President Obama held a press conference on Monday afternoon and addressed the failed results of the Super Committee to develop a new economic plan for paying down the $1.2 trillion of U.S. debt that is due beginning in 2013.
Democrats in the Super Committee had hoped that the other 6 Republicans in the committee would agree to a debt reduction plan consisting of tax increases on the wealthy in addition to the acceptance of federal spending cuts. But Republicans refused to accept the Democrats’ deficit reduction plan and showed unwillingness to accept any significant new tax increase or reduce the Bush Tax Cuts which are set to expire at the end of 2012.
Since there was no agreement from the Super Committee over debts talks, the U.S. will now follow a previously agreed default plan to attain the $1.2 trillion debt level exclusively through a series of federal spending cuts in the areas of defense and domestic spending. Six hundred billion will be cut through defense spending and the other six hundred billion will come through domestic cuts in programs such as Medicare and Social Security.

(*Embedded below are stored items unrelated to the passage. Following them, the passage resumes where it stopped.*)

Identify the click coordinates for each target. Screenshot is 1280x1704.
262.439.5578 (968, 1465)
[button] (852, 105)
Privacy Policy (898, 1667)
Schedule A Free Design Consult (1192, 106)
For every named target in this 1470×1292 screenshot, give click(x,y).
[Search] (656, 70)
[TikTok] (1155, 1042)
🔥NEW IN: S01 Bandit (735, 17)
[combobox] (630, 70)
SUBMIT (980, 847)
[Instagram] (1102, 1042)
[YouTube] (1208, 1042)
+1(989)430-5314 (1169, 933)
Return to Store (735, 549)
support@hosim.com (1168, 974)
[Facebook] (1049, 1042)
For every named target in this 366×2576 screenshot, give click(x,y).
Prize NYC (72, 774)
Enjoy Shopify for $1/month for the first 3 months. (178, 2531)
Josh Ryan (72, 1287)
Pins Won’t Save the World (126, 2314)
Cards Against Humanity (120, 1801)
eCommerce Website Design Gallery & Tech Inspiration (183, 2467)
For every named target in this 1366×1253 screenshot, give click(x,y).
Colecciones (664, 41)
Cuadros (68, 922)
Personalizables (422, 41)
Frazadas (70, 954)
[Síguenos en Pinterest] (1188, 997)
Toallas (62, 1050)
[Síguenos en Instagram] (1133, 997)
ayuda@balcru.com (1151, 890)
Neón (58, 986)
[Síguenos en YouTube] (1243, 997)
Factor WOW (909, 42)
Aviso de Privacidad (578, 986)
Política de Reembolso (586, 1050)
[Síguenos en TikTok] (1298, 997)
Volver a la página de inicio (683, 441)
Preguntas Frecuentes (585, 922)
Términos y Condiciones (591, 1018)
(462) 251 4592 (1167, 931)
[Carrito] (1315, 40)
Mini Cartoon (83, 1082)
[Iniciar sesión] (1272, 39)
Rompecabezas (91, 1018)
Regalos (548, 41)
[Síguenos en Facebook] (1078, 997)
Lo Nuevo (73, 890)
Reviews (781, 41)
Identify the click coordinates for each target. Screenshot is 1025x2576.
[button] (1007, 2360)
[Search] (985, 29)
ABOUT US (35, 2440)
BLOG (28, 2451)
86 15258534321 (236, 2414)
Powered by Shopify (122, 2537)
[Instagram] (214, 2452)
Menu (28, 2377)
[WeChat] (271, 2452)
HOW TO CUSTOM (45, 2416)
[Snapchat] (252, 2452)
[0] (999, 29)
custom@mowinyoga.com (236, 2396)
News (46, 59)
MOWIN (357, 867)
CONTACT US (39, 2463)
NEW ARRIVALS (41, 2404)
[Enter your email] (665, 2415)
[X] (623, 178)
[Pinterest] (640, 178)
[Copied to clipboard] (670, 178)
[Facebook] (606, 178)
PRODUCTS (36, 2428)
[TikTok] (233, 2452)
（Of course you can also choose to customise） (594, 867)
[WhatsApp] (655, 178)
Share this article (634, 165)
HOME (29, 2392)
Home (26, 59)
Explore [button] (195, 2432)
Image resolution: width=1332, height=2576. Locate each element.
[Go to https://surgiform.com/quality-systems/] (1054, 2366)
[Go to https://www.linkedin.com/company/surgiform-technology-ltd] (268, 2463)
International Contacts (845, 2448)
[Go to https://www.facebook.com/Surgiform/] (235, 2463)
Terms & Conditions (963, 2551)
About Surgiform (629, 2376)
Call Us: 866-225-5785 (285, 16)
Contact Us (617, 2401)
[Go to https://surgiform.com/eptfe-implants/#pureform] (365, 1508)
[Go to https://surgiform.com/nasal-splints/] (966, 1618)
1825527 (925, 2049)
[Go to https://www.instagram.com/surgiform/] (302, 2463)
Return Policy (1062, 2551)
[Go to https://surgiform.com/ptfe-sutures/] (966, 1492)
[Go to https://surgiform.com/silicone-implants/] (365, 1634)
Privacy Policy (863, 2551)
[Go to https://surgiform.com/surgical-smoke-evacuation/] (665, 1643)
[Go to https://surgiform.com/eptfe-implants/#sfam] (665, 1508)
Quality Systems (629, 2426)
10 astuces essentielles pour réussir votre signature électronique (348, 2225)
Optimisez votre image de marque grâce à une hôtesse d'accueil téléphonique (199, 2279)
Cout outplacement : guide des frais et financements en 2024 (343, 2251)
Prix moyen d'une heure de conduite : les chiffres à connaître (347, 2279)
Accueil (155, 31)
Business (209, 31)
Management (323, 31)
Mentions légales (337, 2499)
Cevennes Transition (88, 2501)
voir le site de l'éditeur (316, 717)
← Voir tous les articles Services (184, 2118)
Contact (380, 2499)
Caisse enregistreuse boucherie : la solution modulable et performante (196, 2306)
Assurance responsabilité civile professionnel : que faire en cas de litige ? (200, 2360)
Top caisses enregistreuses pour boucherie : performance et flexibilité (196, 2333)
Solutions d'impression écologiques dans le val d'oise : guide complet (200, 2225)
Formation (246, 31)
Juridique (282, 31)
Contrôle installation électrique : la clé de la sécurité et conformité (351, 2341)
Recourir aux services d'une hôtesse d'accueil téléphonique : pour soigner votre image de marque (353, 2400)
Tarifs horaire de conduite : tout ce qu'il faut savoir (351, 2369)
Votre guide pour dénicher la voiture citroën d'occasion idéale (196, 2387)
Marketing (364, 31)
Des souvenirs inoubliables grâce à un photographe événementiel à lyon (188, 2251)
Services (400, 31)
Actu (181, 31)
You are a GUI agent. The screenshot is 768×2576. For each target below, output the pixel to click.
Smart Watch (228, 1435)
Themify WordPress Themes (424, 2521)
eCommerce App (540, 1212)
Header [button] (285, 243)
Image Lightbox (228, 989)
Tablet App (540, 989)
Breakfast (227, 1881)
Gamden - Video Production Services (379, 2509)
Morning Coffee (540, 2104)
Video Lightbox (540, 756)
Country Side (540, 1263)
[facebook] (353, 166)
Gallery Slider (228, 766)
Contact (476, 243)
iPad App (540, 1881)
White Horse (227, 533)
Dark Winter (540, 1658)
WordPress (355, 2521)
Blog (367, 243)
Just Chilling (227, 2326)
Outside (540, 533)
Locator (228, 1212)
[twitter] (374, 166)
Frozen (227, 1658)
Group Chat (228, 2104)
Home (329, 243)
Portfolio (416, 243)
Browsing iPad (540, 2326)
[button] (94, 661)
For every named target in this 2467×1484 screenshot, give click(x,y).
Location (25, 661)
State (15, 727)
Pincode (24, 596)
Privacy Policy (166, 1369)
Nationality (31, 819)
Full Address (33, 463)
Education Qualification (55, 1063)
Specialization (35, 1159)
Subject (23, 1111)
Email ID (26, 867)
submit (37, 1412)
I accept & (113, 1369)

On Monday credit agencies Moody’s and the S & P indicated that they have no plans to issue a credit downgrade to the United States in the near future because the default plan remains in tact for the U.S. to meet its financial requirements of the $1.2 trillion through federal cuts with first payment due in 2013. However, if the $1.2 trillion in cuts begins to unravel or stall with no credible plan to take its place such as new tax revenues, then it is possible that another credit downgrade may follow in the future.
Some Republicans are unhappy about the $600 billion in defense cuts that are on the chopping block to meet the $1.2 trillion U.S. debt obligation over a span of 10 years. The Pentagon is already trying to come to terms with $489 billion in 10 year cuts that was slashed from their budget in August.
Another $600 billion in proposed budget cuts will stretch thin their military budget and make it even more difficult for defense contract companies like Lockheed Martin and Boeing to receive federal money for upgrading U.S. fighter jets.
Republican presidential candidate Mitt Romney recently spoke to a group of defense contractors at BAE Systems and spoke about the defense cuts. ” I would call on the president- and do call on the president- to immediately introduce legislation which says we will not hand a $600 billion cut to America’s military” Romney said.
President Obama remains steadfast that the pressure to compromise and work together in a bipartisan manner will continue to build in the months ahead through 2012. ” We need to keep the pressure up to compromise, not turn off the pressure”, Obama exclaimed.
President Obama is well aware of the mounting pressure that the U.S. faces if cracks begin to surface regarding its commitment to pay down the $1.2 trillion debt in 10 years.
“I will veto any effort to get rid of automatic spending cuts in defense and domestic programs” he insisted. President Obama appears ready to play hard ball with Republicans’ intransigence and stubborn refusal to raise any significant tax revenues. He remarked, ” There is no easy off ramp with this one.”
Before the end of 2011 in the weeks ahead, President Obama will also attempt to work together with the Republican majority Congress to approve an extension of the payroll tax cut and extend unemployment benefits to the unemployed.